Before the coronavirus pandemic struck, Tesla bulls trumpeted the importance of its new Shanghai facility.
Analysts said it would allow the firm to crank up production and penetrate a high-growth market that was already in love with Tesla’s vehicles.
The coronavirus pandemic understandably brought Tesla’s China sales to a crawl. But even after local lockdown restrictions began to ease, it doesn’t look like Chinese consumers rushed out to purchase new vehicles.
According to Reuters, Tesla registrations plunged 64% in April to just 4,633 units, down from 12,709 in March.
While the data indicates weakening demand in a key growth region, it’s important to remember that China still represents a fraction of the company’s sales.
Besides, investors have always evaluated Tesla differently from legacy auto companies.
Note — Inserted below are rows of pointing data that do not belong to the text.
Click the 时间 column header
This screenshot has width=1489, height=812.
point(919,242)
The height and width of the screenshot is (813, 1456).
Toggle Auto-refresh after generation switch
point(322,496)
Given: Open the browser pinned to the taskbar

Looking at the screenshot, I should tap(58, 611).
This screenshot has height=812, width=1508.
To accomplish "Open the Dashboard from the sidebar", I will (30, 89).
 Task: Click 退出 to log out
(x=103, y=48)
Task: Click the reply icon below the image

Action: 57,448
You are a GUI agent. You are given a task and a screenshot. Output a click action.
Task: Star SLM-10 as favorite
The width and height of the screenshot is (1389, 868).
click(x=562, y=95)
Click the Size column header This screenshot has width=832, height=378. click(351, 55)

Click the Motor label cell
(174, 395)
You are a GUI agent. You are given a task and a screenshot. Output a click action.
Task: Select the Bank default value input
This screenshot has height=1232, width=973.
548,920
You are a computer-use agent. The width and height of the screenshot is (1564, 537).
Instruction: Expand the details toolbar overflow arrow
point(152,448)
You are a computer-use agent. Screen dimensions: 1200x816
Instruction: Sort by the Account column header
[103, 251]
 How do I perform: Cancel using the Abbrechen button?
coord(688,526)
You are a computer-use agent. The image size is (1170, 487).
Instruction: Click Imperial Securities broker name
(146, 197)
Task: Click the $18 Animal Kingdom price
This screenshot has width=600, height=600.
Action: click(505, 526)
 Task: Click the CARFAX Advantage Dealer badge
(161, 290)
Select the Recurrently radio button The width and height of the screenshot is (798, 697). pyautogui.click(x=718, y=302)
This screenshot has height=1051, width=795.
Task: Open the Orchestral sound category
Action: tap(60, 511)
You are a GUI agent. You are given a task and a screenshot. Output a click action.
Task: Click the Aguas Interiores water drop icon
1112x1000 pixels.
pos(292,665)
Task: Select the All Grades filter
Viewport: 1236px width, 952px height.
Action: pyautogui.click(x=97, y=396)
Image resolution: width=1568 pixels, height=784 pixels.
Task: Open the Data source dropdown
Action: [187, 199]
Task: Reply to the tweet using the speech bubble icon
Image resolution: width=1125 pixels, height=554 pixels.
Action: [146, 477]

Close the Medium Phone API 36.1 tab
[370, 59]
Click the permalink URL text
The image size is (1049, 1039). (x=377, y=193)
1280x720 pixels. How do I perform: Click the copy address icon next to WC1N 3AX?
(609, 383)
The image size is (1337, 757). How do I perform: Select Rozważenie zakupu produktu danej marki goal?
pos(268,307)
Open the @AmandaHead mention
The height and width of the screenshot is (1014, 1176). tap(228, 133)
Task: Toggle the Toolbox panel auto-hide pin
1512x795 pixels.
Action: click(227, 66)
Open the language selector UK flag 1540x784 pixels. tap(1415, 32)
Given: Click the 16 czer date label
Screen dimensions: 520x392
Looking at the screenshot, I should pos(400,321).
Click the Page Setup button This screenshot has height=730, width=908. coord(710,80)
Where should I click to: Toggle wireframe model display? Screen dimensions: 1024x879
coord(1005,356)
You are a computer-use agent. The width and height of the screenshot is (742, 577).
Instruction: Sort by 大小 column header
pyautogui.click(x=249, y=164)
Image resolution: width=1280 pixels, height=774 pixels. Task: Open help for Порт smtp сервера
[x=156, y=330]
One metric they focus on is its ability to ramp up production to meet future increases in demand.
And the good news for bulls is that production is quickly recovering from the coronavirus lockdown.
At the start of the year, investors turned ultra bullish on Tesla after the company announced that it could comfortably deliver 500,000 units.
That projection fell into limbo after shelter-in-place orders shut down Tesla’s Fremont facility. Elon Musk fought tooth and nail to restart operations at the site. His efforts paid off; the company received approval to resume operations this week.
And remarkably, it looks like Tesla can still hit its delivery target.
The company produced 105,000 vehicles at its Fremont facility in Q4 2019, a rate of about 8,750 cars per week. The new Shanghai plant is expected to add another 4,000 cars to that weekly tally.
This means Tesla could potentially churn out as many as 76,500 vehicles before the quarter ends in June. Add the 14,000 cars in inventory after the first quarter, and the company can exceed analyst expectations of 70,000 to 90,000 deliveries in the second quarter.
More importantly, it looks like Tesla is back on track to eclipse the delivery guidance that the company offered at the start of the year. It’s a good sign that the company did not withdraw this guidance during the pandemic.
Despite recent headwinds, Tesla remains fundamentally robust. And as the automaker continues to chase new heights, expect its stock price to follow suit.
Disclaimer: This article represents the author’s opinion and should not be considered investment or trading advice from CCN.com. The writer does not own TSLA shares.